Do 2029 roku globalne straty wynikające z cyberprzestępczości mogą sięgnąć 15,6 bln dolarów, co czyni ją jednym z największych wyzwań gospodarczych świata. Mastercard w swoim najnowszym raporcie Signals 2025 analizuje ewolucję zagrożeń w cyfrowym świecie oraz wskazuje kierunki rozwoju technologii ochrony.
Raport podkreśla rosnącą rolę agentów AI w działaniach przestępczych. Zamiast prostych botów, cyberprzestępcy wykorzystują inteligentne systemy zdolne do samodzielnego identyfikowania luk, modyfikowania strategii ataku i unikania wykrycia. Szczególnie niebezpieczne stają się techniki takie jak credential stuffing czy polimorficzne złośliwe oprogramowanie, które adaptuje się do środowiska zabezpieczeń w czasie rzeczywistym.

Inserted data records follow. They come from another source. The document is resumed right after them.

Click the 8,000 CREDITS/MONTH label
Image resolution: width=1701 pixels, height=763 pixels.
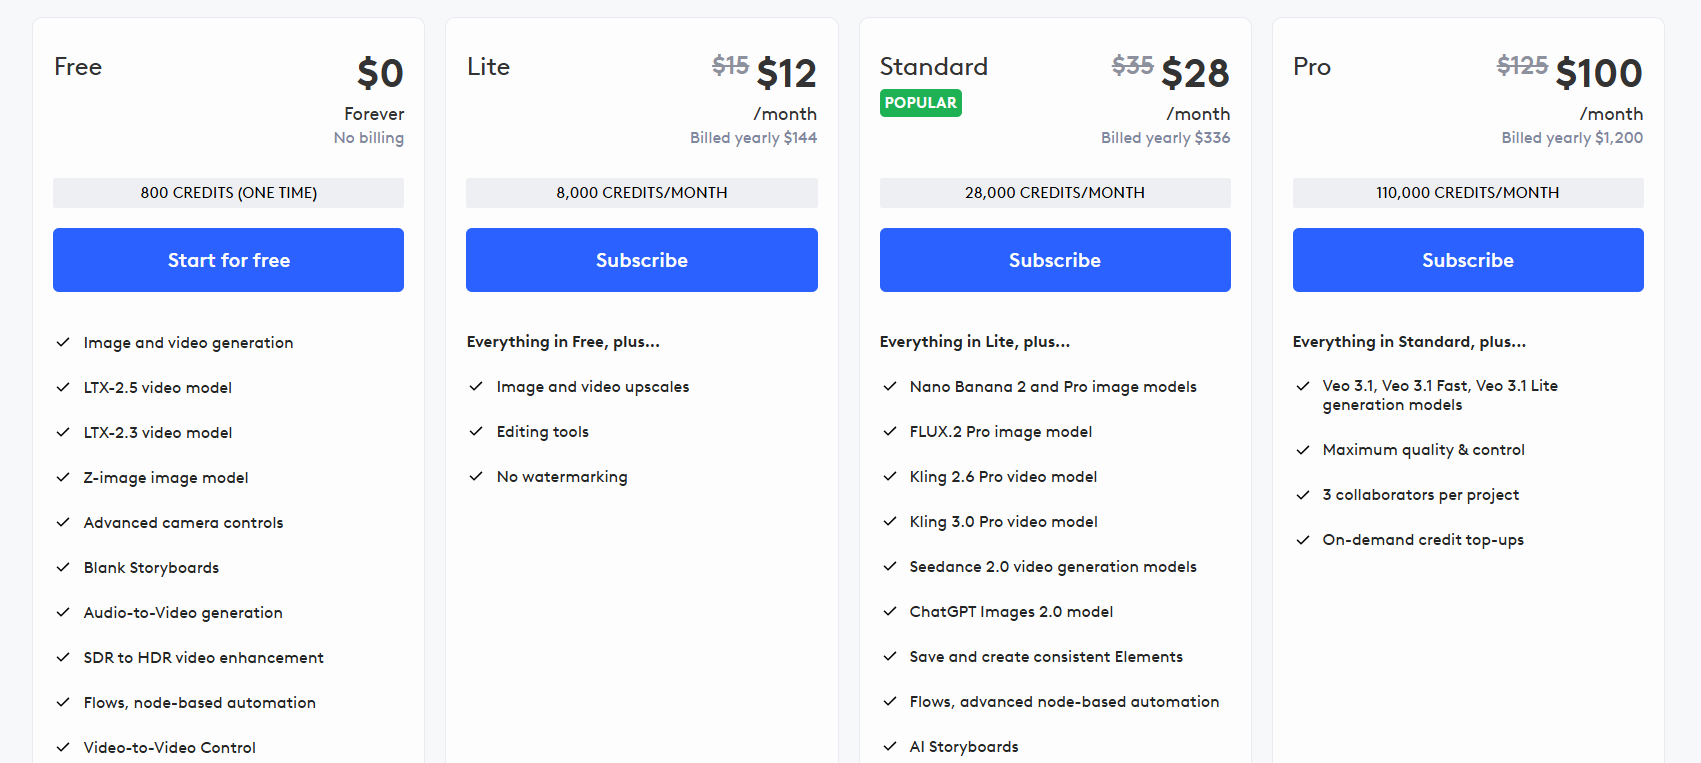tap(641, 193)
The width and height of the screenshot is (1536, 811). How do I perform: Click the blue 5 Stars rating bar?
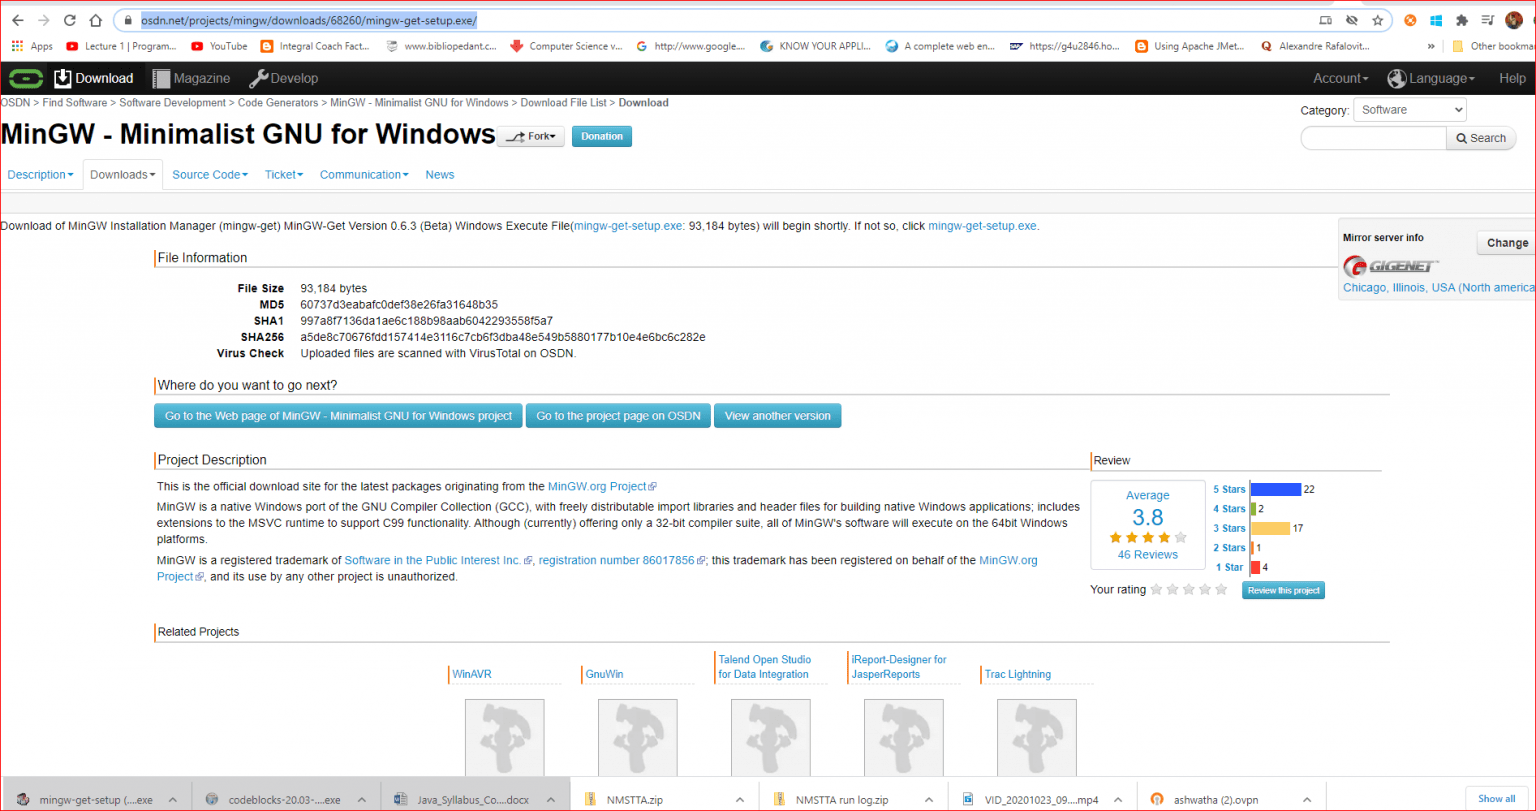1276,489
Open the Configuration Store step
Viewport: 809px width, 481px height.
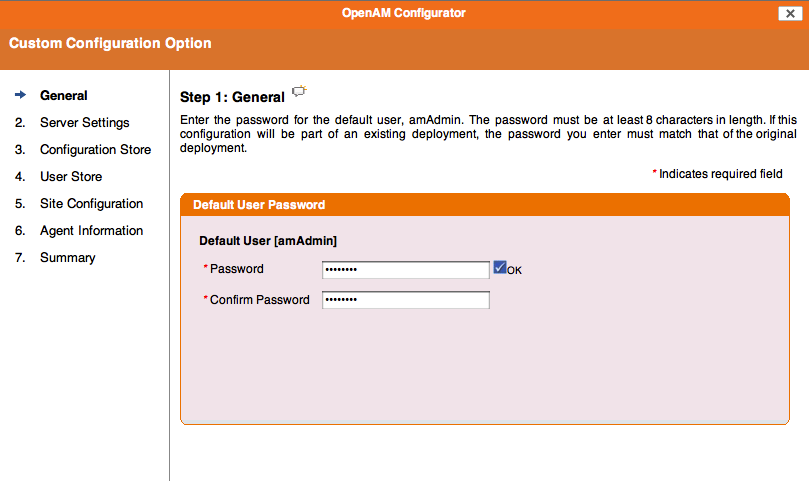tap(95, 150)
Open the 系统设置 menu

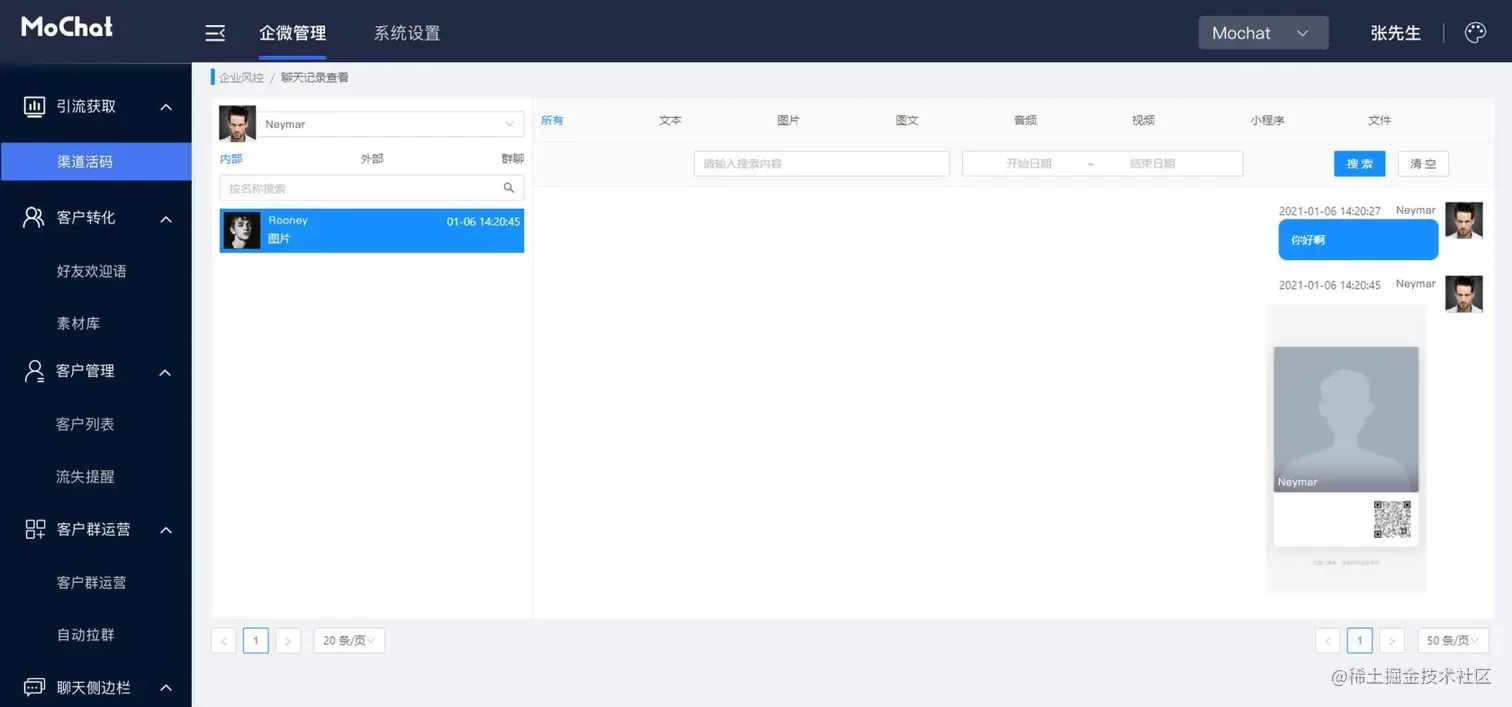[x=406, y=32]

Złośliwe programy typu infostealer masowo pozyskują dane uwierzytelniające i osobowe, które trafiają na czarny rynek. Sektor edukacji jest szczególnie narażony – tylko w 2024 r. dane ponad 20 tys. studentów Chińskiego Uniwersytetu w Hongkongu zostały skradzione i wystawione na sprzedaż w dark webie.
Zewnętrzni partnerzy stają się jednym z głównych źródeł naruszeń danych – aż 30 proc. incydentów w 2024 r. miało swoje źródło poza organizacją. Tradycyjne metody oceny ryzyka nie nadążają za tempem wdrażania AI, co wymusza potrzebę ciągłego monitoringu i nowych modeli współpracy.
Od 2018 r. Mastercard przeznaczył ponad 10,7 mld dolarów na rozwój globalnego systemu cyberbezpieczeństwa, opierając się na AI, analizie behawioralnej i zaawansowanej weryfikacji tożsamości. Jak podkreśla Marta Życińska, dyrektorka generalna Mastercard Europe w Polsce: „Przyszłość bezpieczeństwa cyfrowego to współpraca, technologia i wiedza – tylko tak możemy skutecznie przeciwdziałać autonomicznym zagrożeniom.”